デスクトップに作成されたNVIDIAフォルダー内にダウンロードしたドライバーが入っているので、インストールします。
インストールは画面の指示に従ってください。

これでドライバーインストール完了です。
3. 便利情報
Amazon DCV (旧 NICE DCV)を使うと便利
Windows標準のRDP(Remote Desktop)よりも動作もレイテンシーも優れているので、使いましょう。
(特にGPUを利用するアプリの場合標準RDPは何かと不都合が多いです)
EC2インスタンスの場合無料でDCVサーバーを使えます。 (インストールも簡単)
インストール方法はこちらが参考になります。
Elastic IPを使ってIPを固定化したほうが便利 (DCVを使う場合特に)
デフォルトだとインスタンスが停止する度にグローバルIPが解放されてしまうので、Elastic IPで固定したほうが便利です。
(いちいちIP確認しなくてよくなるので)
ドライバーダウンロードに使ったIAMユーザーを消しましょう
使わないなら消す、このために作ったならもう使わないので消しましょう。
最後に
これで「GPUリソースが足んなくて~」みたいな言い訳はできなくなりましたね
安心してGPUを使いまくりましょう (インスタンス停止し忘れると財布は安心しないかも)
GPU使いまくる人のためのイベント「SESSIONS」にも作品作って出してくださいー
以上
おまけ. GPU仮想化の裏側について (別記事にします)
GPU仮想化の歴史は2013年くらいまで遡ります。 (ちょうど自分がGPUに興味を持ち始めた時)
当時は今のようにAI/機械学習に代表されるGPGPU(General-purpose computing on graphics processing units / GPUをゲーム以外の汎用計算に流用する技術)利用もありましたが、まだまだゲームがGPUの利用ケースとしてメインでした。
当時VMwareやCitrix XenServerなどの仮想化技術もすでにだいぶ普及していましたが、課題となっていたのが仮想マシンの中でAutodesk社のAutoCADやMaya, 3ds Maxなどの3Dソフトウェアなどを利用すると動作が重いという問題でした。
というのも当時はCPU・メモリなどを複数の仮想マシンにて利用するという考えがすでに普及していましたが、GPUに関してはまだまだで1つのGPUを共有して使うという考えがなかったのです。
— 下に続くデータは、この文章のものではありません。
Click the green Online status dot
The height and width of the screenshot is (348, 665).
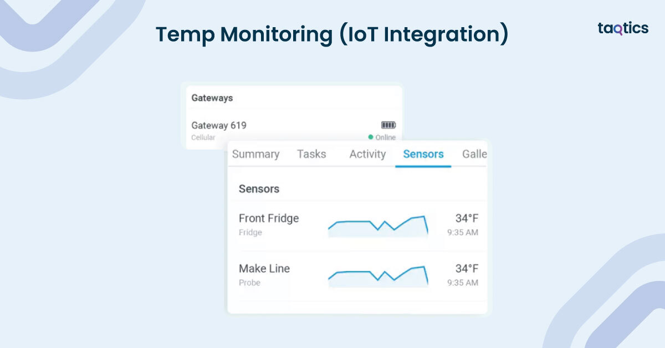(x=371, y=137)
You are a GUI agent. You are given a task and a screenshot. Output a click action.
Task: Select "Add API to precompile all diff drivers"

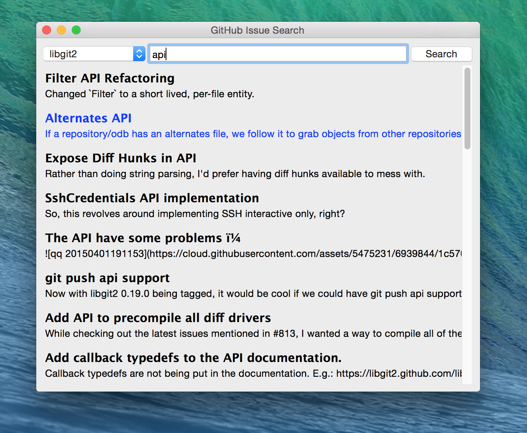pos(158,318)
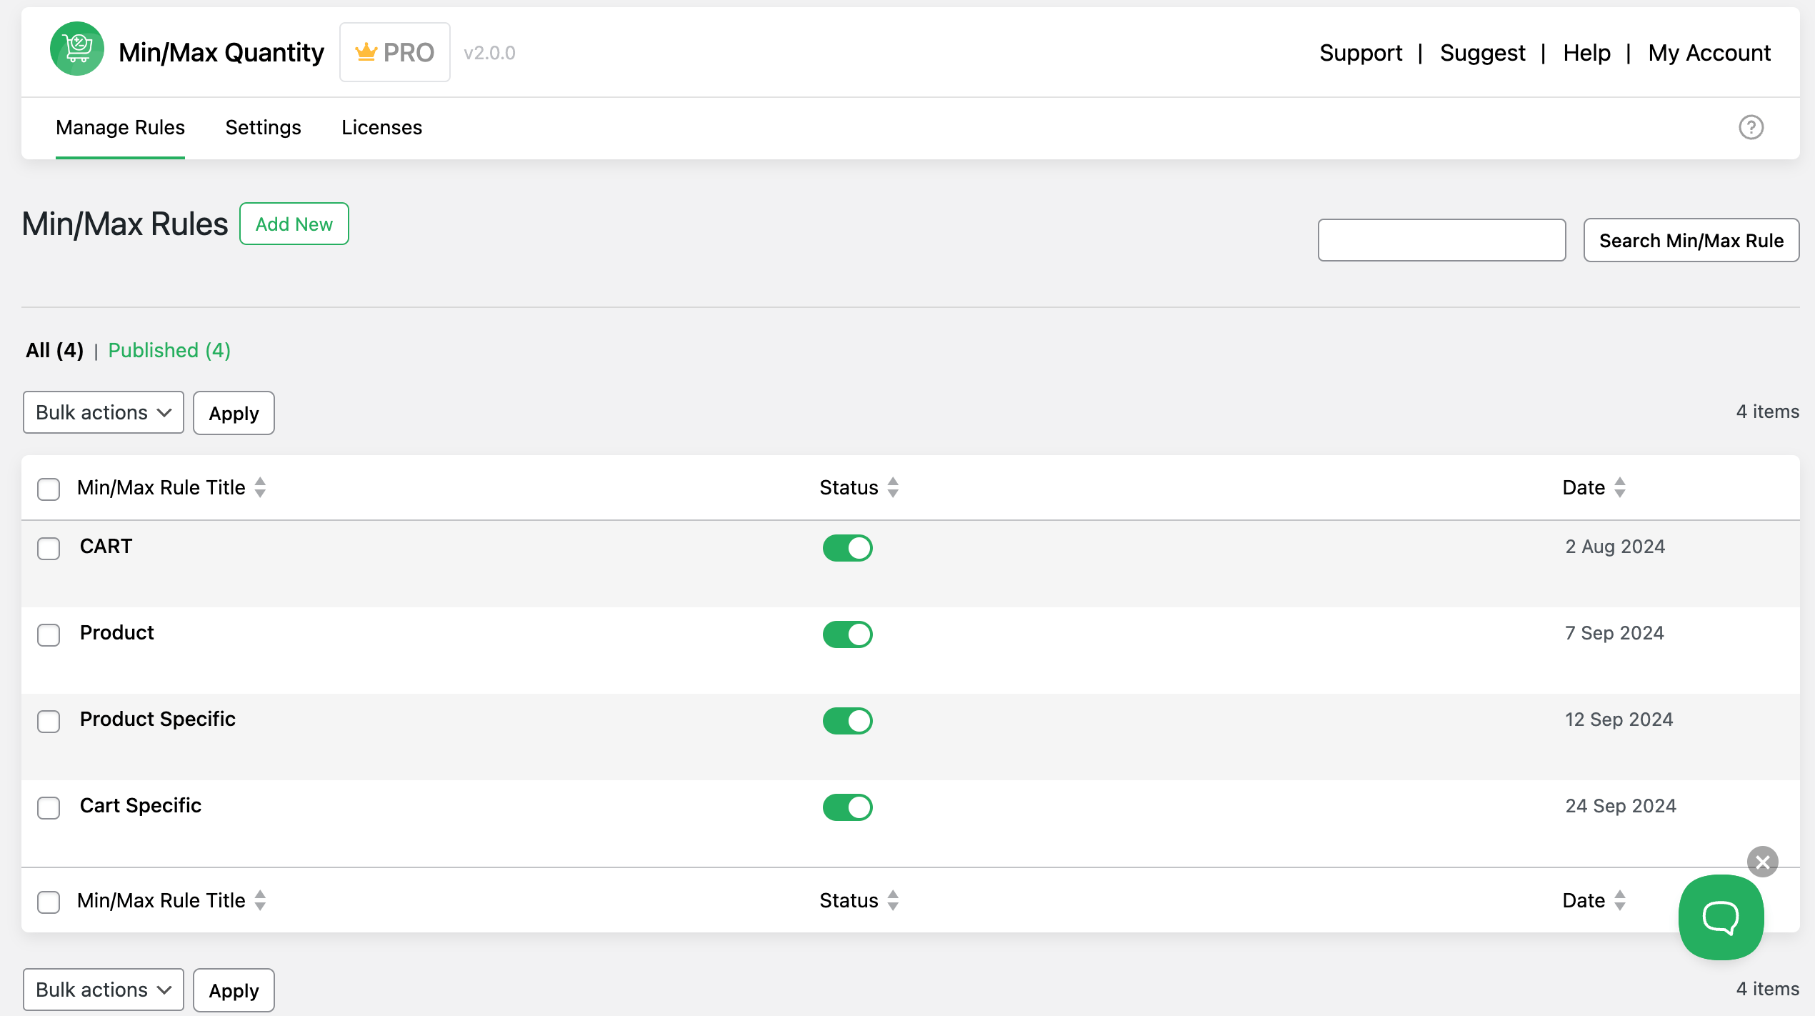Image resolution: width=1815 pixels, height=1016 pixels.
Task: Turn off the Cart Specific rule
Action: [846, 807]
そのためハードウェアアクセラレーションのほとんどはCPUによるソフトウェアレンダリングが中心となっていました。
そんな中NVIDIAがクラウドゲーミングのためのGPU仮想化技術として「NVIDIA GeForce GRID」、企業向けGPU仮想化技術として「NVIDIA VGX」を2012年ごろに発表しました。この二つはやがて「NVIDIA GRID」に改称され、「NVIDIA vGPU」に改称されました。